Suriye’de ABD-Rusya Anlaşması ve Cenevre 2 Süreci: Esad’ın Yeni Yol Haritası

Yazan  12 Ekim 2013

Arap Baharının en son sıçradığı ve etkisinin en uzun sürdüğü ülke olan Suriye’de Mart 2011’den beri devam eden Suriye Ordusu ve Rejim karşıtları arasında ki iç savaş, 21 Ağustos 2013’de yoğun kimyasal silah kullanımı ve 1400 sivil’in ölmesi üzerine yeni bir aşamaya geçti. Toplu ölüme neden olan kimyasal saldırının ertesinde, her iki tarafta saldırıdan diğerini sorumlu tutsa da, batı dünyasında genel kanı saldırının Esad tarafından yapıldığı yönünde gelişti. BM raporlarında dahi kesin bir delil sunulamazken, ABD’nin saldırıdan raporlar açıklanmadan Esad rejimini saldırının sorumlusu ilan etmesi, Esad’a karşı batının gitmesi yönündeki tavrının tezahürüydü. Saldırının peşi sıra ise uluslar arası kamuoyunun tüm dikkati yeniden Şam’a çevrilerek, Esad Rejimine karşı müdahale seçenekleri görüşülmeye başlandı. Kosova modeli müdahale, karasal direk müdahale ve ya BM barış gücü kurulması seçenekleri masadayken, Birleşmiş Milletler Güvenlik Konseyi’nin 5 daimi üyesinden olan Rusya ve Çin’in muhalefeti üzerine bu son seçenek imkansız hale geldi. Sonuç olarak varılan noktada, Rusya Dış İşleri Bakanı Lavrov’un teklifi üzerine, Suriye Ordusu’nun tüm kimyasal silahları devretmesi şartı ile herhangi bir müdahalenin yapılmamasında ABD ve Rusya anlaştı. Bu teklif aynı zamanda Cenevre 2 konferansına yol açmış ve birçok yeni tartışmayı da beraberinde getirmiştir. ABD burada küresel karar verici rolünü sürdürmekte ve bu rolünden kayıp vermemek adına politikalarını geliştirirken, Obama’yı karar sürecinde zorlayan farklı iç ve dış baskılar daha da netleşti. Suriye tarafında ise, Cihatçıların yeni tavrı dengeleri tamamen değiştirebilecek gibi görünüyor. Bu değerlendirmenin amacı, son gelişmelerin Esad rejimini nasıl etkilediği ve bu gelişmelerin Esad tarafından nasıl yorumlandığını ortaya koymaktır.

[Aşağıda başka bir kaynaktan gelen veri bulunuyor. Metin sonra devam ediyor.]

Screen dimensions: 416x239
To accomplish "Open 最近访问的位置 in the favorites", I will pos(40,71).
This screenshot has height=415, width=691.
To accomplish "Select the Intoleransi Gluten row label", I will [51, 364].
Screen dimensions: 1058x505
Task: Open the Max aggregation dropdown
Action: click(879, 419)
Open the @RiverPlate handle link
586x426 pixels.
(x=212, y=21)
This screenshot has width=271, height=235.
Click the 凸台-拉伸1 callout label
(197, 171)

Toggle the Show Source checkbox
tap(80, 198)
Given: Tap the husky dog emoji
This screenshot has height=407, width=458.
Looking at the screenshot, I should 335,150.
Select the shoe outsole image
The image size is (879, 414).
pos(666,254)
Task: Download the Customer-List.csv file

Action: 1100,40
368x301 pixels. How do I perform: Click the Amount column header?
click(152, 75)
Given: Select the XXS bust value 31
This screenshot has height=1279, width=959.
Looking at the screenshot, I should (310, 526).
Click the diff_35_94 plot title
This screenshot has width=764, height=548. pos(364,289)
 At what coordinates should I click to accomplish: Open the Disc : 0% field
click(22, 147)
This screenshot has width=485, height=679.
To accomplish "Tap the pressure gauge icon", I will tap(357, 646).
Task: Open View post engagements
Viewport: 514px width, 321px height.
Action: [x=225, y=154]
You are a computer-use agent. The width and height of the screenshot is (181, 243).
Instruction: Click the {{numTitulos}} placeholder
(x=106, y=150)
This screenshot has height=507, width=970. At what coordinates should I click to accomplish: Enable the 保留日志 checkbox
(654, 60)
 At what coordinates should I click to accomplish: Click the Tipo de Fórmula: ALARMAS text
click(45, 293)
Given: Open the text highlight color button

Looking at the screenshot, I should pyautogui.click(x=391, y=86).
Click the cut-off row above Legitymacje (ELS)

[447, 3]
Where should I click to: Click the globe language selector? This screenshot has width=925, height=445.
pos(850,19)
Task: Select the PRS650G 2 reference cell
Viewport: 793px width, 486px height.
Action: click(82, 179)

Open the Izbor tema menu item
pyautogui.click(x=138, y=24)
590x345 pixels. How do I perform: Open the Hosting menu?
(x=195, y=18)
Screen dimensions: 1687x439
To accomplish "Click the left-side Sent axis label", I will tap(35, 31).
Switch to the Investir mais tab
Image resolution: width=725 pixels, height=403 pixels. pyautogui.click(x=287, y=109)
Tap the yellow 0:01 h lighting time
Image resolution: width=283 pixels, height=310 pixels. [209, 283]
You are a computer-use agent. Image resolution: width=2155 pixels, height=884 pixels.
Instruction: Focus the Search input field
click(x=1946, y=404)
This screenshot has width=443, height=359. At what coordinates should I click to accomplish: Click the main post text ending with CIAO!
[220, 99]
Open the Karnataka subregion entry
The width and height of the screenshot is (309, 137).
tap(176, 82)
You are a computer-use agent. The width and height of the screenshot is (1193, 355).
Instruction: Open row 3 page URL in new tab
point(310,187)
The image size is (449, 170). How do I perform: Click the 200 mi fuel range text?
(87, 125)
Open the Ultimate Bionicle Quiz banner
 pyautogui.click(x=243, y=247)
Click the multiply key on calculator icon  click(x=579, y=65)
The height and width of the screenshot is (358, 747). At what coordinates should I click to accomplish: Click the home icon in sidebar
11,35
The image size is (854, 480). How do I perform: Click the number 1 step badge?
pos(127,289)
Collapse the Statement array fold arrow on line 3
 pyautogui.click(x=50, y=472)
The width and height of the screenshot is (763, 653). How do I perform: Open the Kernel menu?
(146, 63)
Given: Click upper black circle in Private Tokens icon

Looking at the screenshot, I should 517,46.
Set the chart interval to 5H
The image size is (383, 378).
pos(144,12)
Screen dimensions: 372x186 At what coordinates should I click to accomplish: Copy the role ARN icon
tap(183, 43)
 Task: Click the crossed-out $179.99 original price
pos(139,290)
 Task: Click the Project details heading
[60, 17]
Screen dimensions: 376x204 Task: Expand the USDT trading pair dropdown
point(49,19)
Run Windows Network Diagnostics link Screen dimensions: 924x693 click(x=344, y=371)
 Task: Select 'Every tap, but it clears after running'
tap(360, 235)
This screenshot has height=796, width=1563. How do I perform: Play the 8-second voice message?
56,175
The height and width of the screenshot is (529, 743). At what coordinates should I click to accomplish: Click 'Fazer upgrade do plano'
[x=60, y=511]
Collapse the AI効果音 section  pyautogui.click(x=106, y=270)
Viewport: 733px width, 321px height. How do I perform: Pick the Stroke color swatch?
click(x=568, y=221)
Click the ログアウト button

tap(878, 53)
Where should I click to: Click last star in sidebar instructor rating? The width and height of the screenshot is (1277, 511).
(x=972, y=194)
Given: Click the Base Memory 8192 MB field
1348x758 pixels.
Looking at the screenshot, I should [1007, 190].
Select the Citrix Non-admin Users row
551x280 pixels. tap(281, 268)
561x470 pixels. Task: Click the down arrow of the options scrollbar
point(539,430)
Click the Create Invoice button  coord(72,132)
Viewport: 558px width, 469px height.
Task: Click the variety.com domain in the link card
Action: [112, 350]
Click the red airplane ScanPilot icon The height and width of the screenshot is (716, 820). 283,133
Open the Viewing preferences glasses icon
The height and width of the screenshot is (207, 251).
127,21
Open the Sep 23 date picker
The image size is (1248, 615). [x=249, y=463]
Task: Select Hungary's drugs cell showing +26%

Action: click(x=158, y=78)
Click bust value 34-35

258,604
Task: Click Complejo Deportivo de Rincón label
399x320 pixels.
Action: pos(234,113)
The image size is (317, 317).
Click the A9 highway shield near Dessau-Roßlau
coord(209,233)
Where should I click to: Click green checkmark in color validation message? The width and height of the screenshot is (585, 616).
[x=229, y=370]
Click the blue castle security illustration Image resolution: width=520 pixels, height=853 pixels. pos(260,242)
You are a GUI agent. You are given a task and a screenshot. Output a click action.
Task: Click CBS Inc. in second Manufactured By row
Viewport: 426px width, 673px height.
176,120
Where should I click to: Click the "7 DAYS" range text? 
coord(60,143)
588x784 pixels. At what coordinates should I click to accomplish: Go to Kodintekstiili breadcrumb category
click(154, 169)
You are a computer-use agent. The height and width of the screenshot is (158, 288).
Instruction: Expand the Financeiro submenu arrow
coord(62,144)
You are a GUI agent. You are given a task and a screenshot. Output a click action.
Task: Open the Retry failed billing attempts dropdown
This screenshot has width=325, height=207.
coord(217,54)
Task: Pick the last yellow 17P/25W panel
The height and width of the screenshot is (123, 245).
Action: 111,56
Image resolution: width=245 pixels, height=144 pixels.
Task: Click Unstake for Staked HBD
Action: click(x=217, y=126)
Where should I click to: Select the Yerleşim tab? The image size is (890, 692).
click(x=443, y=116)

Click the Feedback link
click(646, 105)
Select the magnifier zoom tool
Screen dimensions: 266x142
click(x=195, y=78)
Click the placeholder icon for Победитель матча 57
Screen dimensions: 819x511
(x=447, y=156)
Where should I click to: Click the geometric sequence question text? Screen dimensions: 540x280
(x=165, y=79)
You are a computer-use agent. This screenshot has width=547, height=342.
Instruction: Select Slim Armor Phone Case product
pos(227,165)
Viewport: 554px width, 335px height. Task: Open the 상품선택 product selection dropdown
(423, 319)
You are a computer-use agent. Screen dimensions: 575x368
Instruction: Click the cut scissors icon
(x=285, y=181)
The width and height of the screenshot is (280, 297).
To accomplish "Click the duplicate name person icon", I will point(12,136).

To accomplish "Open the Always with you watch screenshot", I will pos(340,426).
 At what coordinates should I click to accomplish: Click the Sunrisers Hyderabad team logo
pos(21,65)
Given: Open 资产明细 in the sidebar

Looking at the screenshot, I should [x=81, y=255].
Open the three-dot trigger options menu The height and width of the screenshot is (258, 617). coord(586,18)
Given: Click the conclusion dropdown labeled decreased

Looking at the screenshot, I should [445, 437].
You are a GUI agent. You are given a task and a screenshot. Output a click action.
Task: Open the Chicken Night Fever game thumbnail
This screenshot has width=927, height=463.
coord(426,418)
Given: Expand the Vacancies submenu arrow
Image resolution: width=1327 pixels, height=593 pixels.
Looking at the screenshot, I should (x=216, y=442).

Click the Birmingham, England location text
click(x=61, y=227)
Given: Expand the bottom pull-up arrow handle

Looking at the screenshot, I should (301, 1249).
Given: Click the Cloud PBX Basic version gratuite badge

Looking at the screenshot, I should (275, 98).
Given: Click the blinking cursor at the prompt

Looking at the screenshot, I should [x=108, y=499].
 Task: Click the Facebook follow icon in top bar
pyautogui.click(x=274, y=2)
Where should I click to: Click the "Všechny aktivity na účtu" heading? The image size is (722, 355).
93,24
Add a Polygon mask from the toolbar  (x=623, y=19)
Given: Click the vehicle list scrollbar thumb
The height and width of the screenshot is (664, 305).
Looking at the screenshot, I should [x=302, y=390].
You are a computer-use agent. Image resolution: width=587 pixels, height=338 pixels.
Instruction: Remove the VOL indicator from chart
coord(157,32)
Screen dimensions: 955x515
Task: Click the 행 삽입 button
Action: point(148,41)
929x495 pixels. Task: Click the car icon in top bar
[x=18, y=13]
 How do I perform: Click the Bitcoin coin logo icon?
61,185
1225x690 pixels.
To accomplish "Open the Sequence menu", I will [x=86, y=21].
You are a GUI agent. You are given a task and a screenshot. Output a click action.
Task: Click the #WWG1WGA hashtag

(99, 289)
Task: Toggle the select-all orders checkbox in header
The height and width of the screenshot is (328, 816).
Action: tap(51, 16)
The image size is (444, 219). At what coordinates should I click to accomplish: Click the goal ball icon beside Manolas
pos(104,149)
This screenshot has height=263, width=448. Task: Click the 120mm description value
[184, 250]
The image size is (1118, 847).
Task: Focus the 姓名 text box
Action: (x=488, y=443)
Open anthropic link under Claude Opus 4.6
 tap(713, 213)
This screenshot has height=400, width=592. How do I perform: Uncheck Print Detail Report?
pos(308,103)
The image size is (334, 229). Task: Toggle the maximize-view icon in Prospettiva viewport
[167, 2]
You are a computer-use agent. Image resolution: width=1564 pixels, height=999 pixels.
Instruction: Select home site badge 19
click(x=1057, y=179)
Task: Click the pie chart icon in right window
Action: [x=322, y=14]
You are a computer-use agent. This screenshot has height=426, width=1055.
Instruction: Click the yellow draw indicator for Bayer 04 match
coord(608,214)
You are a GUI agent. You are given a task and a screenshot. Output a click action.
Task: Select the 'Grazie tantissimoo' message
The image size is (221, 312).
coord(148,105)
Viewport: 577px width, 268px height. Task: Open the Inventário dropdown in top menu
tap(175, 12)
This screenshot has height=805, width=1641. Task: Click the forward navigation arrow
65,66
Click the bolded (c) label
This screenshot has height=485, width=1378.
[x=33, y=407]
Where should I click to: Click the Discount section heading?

            Esad dönemi Suriye’sine bakıldığında diplomasi kanallarını kullanmaya gayret eden, hem Hafız Esad döneminde hem de oğlu Beşar döneminde pragmatist bir dış politika yürüttüğünü görmekteyiz. Suriye gibi, hükümetlerin farklı kesimlerce yapılan darbelere karşı birkaç ay bile direnemediği bir ülkede, üstelik %12’lik bir Nusayri azınlıktan gelmelerine rağmen, Esad ailesi 1970’ten bugüne tek adam otoritesini kurmuş ve devam ettirmiştir[1]. Hiç kuşkusuz, birçok farklı ülke içi çıkar grupları ve dış tehditlere karşı bu istikrarı sağlamak ciddi bir siyaset becerisinin göstergesidir. Esad ailesinin bu geleneksel diplomasiye yatkın politik yapısı bilinirken, ABD’deki ve dünyadaki gündemden bihaber ve ya onlara kayıtsız kalan bir yerel yönetim muamelesi yapmak yersiz olacaktır. Dolayısı ile Esad’ın kararı algılaması da, ABD’de yaşanan gelişmeler ve dengeler doğrultusunda değişmektedir. Esad cephesinin kararı yorumlamasına bakmak için son gelişmelere göz atmakta fayda vardır.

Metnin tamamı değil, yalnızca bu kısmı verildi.